INPUT FOR THIS TASK ▸
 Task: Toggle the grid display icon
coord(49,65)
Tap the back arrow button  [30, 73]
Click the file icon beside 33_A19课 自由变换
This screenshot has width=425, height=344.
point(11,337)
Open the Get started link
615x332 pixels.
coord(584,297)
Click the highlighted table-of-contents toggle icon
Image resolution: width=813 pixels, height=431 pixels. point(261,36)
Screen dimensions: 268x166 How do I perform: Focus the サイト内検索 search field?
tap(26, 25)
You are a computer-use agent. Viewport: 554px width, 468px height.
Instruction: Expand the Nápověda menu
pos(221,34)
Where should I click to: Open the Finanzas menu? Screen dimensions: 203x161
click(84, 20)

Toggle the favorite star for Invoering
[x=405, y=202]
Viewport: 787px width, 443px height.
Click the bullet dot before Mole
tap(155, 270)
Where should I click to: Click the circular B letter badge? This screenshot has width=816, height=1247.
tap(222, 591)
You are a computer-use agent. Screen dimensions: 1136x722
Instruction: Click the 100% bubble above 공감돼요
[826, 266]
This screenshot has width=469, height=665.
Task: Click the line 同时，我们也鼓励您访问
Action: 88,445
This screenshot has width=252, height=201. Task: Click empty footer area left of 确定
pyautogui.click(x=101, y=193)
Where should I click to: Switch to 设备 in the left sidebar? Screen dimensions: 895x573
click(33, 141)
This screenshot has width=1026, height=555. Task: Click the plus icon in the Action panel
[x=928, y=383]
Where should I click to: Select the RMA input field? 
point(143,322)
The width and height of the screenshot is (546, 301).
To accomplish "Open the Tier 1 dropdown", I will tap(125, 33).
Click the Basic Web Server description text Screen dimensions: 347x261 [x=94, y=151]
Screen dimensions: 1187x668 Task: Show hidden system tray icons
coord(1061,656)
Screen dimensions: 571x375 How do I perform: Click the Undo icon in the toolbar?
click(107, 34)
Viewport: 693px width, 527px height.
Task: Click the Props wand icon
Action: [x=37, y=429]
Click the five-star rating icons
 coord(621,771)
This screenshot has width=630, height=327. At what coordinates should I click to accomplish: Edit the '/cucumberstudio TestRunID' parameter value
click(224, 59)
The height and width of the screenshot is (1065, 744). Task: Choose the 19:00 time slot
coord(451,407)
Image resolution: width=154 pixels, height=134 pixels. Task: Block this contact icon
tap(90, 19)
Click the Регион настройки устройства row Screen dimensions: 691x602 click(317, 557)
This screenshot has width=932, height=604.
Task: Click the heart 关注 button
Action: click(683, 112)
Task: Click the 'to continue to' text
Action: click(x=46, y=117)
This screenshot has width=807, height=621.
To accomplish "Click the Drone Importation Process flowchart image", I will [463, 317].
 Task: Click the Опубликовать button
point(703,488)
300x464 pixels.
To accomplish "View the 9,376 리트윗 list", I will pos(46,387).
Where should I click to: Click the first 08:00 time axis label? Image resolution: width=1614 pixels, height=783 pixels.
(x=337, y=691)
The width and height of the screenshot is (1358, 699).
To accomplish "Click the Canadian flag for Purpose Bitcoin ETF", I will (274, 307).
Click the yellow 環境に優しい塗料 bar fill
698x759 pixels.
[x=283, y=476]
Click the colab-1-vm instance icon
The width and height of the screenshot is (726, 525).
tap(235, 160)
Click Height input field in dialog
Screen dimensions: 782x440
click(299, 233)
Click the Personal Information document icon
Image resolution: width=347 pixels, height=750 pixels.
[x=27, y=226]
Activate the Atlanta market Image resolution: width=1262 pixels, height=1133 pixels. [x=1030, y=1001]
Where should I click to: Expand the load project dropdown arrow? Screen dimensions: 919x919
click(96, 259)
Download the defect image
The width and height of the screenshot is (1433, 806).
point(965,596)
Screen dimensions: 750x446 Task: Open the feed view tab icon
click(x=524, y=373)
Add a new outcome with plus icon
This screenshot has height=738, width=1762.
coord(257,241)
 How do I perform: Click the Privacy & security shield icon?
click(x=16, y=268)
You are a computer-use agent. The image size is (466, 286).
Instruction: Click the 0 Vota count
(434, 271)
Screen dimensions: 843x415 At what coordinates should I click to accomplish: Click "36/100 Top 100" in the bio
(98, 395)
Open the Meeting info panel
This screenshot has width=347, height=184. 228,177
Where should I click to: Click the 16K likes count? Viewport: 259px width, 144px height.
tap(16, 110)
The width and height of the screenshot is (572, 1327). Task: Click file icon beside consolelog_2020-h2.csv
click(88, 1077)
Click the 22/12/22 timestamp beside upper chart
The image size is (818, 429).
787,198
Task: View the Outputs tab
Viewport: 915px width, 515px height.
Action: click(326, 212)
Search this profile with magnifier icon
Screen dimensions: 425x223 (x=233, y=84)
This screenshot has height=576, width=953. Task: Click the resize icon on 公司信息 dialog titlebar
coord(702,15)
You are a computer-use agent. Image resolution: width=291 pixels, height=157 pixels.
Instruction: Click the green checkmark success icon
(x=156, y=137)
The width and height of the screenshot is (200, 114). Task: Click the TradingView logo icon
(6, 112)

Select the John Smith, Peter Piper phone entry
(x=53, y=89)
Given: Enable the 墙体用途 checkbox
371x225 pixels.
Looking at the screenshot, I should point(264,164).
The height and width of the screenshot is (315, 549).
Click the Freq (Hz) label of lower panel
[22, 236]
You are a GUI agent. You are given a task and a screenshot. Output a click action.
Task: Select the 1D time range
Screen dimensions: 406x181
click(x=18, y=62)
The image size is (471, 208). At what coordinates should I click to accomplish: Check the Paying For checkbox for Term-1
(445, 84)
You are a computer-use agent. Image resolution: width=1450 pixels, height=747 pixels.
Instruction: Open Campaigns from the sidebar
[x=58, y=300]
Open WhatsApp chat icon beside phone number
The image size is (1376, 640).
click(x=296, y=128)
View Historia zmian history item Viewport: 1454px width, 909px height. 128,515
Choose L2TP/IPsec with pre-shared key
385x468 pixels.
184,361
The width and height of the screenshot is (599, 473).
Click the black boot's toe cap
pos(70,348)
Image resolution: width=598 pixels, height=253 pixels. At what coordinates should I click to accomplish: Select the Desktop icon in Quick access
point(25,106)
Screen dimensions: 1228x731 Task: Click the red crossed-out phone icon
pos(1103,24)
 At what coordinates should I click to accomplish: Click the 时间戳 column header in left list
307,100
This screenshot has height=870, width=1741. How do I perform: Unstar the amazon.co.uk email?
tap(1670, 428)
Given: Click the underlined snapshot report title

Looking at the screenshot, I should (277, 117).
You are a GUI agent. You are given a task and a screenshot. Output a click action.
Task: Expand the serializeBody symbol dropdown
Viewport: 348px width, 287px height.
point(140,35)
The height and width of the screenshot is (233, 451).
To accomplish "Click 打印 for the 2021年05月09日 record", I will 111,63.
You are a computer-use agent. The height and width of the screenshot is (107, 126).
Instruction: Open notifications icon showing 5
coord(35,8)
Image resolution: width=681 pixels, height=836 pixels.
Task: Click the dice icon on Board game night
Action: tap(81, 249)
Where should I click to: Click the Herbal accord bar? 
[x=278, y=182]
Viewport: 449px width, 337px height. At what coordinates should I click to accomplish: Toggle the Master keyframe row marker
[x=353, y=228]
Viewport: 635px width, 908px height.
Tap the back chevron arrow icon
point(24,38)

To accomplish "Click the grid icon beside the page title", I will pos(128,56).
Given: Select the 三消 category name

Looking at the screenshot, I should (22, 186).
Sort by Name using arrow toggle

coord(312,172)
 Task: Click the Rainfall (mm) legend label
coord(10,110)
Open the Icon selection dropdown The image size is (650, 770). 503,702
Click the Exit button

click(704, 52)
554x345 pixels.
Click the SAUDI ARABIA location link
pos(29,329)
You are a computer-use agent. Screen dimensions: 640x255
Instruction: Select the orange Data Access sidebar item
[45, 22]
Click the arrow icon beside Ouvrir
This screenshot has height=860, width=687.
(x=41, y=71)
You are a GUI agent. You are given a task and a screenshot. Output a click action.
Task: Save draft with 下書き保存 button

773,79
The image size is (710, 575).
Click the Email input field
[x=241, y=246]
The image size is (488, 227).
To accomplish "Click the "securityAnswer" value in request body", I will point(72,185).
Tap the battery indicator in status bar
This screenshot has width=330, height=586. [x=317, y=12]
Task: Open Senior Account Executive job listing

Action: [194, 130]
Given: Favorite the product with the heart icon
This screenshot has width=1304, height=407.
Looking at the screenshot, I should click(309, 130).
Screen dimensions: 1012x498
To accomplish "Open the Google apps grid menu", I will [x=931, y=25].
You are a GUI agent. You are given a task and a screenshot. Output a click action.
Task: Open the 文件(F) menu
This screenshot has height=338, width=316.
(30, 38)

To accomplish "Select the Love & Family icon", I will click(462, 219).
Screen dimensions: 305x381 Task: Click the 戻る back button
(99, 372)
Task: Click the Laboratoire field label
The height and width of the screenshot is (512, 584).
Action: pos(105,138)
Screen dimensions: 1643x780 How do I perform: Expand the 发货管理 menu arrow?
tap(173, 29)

INSTRUCTIONS TO FOLLOW ▸ What lines of the listing contain the word "agent"? Copy them all.

REPLY TO THE EXERCISE ▸
You are a computer-use agent. Viewport: 554px width, 468px height.
You are a computer-use agent. Screen dimensions: 1136x722
You are a computer-use agent. The image size is (466, 286).
You are a computer-use agent. Image resolution: width=291 pixels, height=157 pixels.
You are a GUI agent. You are given a task and a screenshot. Output a click action.
You are a computer-use agent. Image resolution: width=1450 pixels, height=747 pixels.
You are a GUI agent. You are given a task and a screenshot. Output a click action.
You are a computer-use agent. The height and width of the screenshot is (107, 126).
You are a computer-use agent. Screen dimensions: 640x255
You are a GUI agent. You are given a task and a screenshot. Output a click action.
You are a GUI agent. You are given a task and a screenshot. Output a click action.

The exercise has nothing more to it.